Ce scepticisme est justifié. En juillet 2013, après plusieurs scandales et arrestations impliquant des élus, Andrew Cuomo a créé une commission chargée d’éradiquer la corruption à Albany. Or, en mars 2014, il y a mis fin de façon abrupte lorsque la commission a commencé à s’intéresser à des organisations avec lesquelles il avait des liens. Il a par la suite assuré l’adoption de certaines réformes et déclaré mission accomplie.

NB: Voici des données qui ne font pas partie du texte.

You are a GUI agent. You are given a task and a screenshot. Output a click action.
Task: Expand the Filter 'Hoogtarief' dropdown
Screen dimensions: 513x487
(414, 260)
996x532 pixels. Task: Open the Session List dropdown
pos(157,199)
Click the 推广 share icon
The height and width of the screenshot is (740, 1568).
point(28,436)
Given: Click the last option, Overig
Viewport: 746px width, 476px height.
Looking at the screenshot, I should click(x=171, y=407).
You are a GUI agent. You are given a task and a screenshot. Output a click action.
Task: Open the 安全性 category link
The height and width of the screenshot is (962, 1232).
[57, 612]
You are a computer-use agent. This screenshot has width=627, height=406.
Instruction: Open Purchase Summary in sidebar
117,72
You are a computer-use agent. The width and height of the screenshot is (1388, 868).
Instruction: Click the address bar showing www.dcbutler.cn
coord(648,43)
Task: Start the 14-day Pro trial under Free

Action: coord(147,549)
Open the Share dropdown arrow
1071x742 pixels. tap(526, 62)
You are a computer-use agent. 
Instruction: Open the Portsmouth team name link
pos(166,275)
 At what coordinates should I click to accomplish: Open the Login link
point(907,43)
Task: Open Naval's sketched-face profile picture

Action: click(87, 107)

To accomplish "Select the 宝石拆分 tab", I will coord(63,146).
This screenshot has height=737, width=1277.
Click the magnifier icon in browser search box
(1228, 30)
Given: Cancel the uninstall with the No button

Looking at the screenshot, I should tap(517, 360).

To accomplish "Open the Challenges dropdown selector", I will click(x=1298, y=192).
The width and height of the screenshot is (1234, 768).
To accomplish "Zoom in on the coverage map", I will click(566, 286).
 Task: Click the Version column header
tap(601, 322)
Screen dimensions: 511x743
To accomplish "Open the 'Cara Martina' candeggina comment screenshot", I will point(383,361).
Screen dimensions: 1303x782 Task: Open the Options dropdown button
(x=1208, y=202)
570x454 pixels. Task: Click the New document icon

Mais cette mission s’est poursuivie sous la direction du procureur fédéral de Manhattan, Preet Bharara. Après s’être saisi des dossiers de la défunte commission, ce dernier a obtenu en 2015 la condamnation du président de l’Assemblée de New York, le démocrate Sheldon Silver, et du chef de la majorité au Sénat, le républicain Dean Skelos.

PHOTO TODD HEISLER, ARCHIVES THE NEW YORK TIMES

Preet Bharara, ex-procureur fédéral de Manhattan

Preet Bharara a également intenté des poursuites judiciaires contre des membres de l’entourage d’Andrew Cuomo, dont son bras droit, Joseph Percoco, qui a été condamné à six ans d’emprisonnement en 2018 pour avoir accepté des pots-de-vin.

Après la condamnation de Percoco, Andrew Cuomo a traité Preet Bharara de « chasseur de scalps ». Il a également déclaré que l’incapacité de l’ex-procureur fédéral de le lier à des pratiques illégales représentait « l’exonération la plus crédible de l’histoire ».

Preet Bharara a plus tard déclaré que la logique d’Andrew Cuomo lui rappelait celle d’un autre politicien qui a le don de s’entourer de personnages louches.

« Il y a un parallèle entre [Donald] Trump et Cuomo à certains égards », a-t-il dit en mars 2019 au Times Union d’Albany, bien avant que des allégations de nature sexuelle ne viennent assombrir l’avenir du gouverneur de l’État de New York.

C’est vrai que les deux hommes ne viennent pas seulement du même État, mais également du même arrondissement new-yorkais.